Andrei Dmitriyevich Sakharov, the Soviet physicist who helped build the USSR’s first hydrogen bomb, is awarded the Nobel Prize for Peace in recognition of his struggle against “the abuse of power and violations of human dignity in all its forms.” Sakharov was forbidden by the Soviet government from personally traveling to Oslo, Norway, to accept the award.
Born in Moscow in 1921, Sakharov studied physics at Moscow University and in June 1948 was recruited into the Soviet nuclear weapons program. In 1948, after detonating their first atomic bomb, the Soviets joined the United States in the race to develop the hydrogen bomb, a weapon theorized to be dozens of times more powerful than the nuclear bombs dropped on Hiroshima and Nagasaki. Sakharov’s concept of the “Layer Cake” bomb showed some promising results, but in late 1952 the Americans successfully detonated the world’s first “super bomb.” The Soviet team rushed to catch up and, with the aid of Soviet espionage, settled on the same winning concept as the Americans: radiation implosion. On November 22, 1955, the Soviet Union successfully detonated its first hydrogen bomb.

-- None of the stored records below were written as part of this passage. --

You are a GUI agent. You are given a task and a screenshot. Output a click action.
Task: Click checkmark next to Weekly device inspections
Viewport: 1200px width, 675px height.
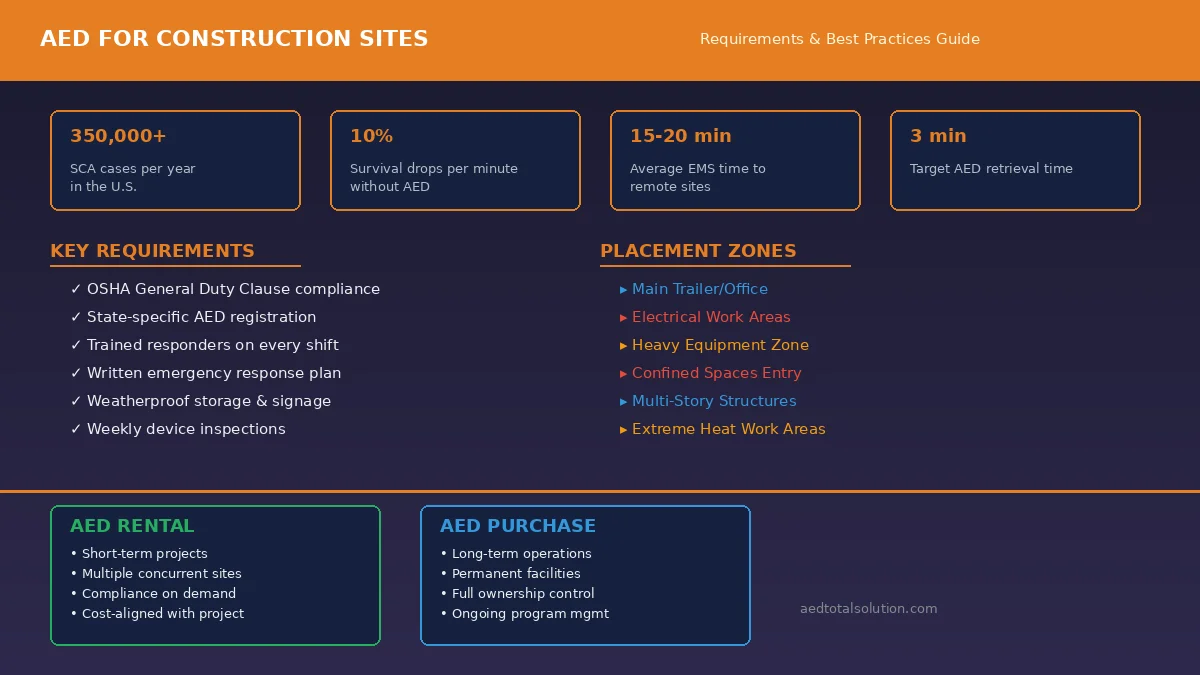[x=76, y=429]
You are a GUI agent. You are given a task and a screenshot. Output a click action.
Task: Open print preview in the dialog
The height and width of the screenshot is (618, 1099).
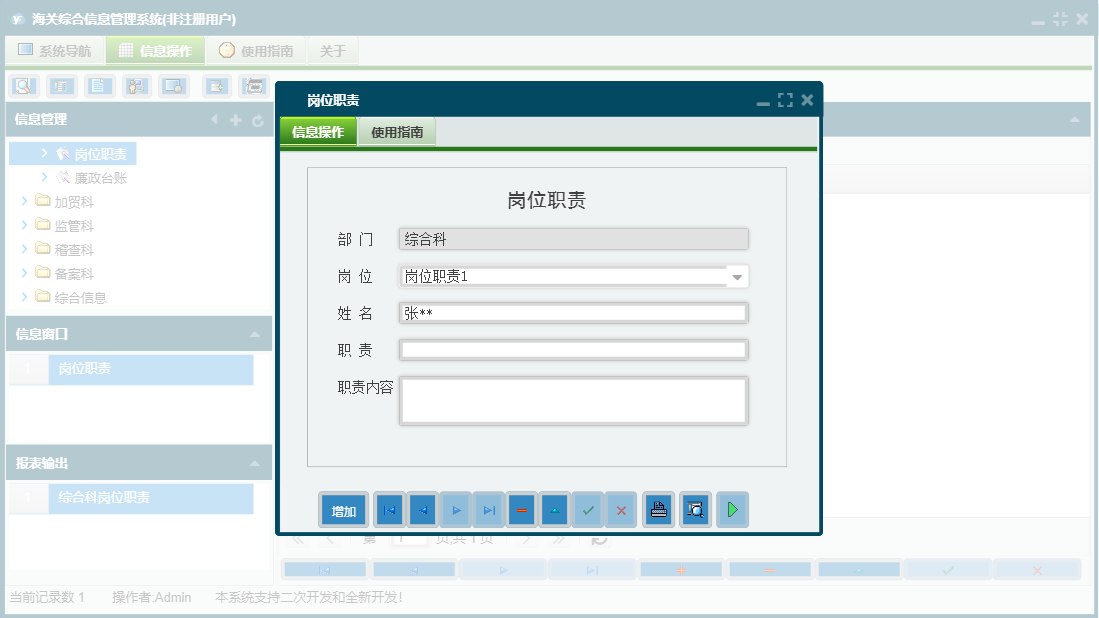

Although Sakharov was decorated with numerous Soviet scientific honors for his achievement, the scientist became increasingly concerned with the implications of the terrifying weapon, and he later regretted his part in its creation. In 1957, his concern about the biological hazards of nuclear testing inspired him to write a damning article about the effects of low-level radiation, and he called for the cessation of nuclear tests. The Soviet government kept his criticism quiet until 1969, when an essay Sakharov wrote was smuggled out of the country and published in The New York Times. In the essay, he attacked the arms race and the Soviet political system and called for a “democratic, pluralistic society free of intolerance and dogmatism, a humanitarian society that would care for the Earth and its future.”
Following the publication of his essay, Sakharov was fired from the weapons program and became a vocal advocate of human rights. In 1975, he was the first Soviet to win the Nobel Peace Prize. After he denounced the 1979 Soviet invasion of Afghanistan, Soviet authorities were quick to respond, exiling him to Gorky, where he lived in difficult conditions. In December 1986, Sakharov’s exile ended when Soviet leader Mikhail Gorbachev invited him to return to Moscow. He was subsequently elected to the Congress of People’s Deputies as a democratic reformer and appointed to the commission responsible for drafting a new Soviet constitution. Sakharov died in 1989.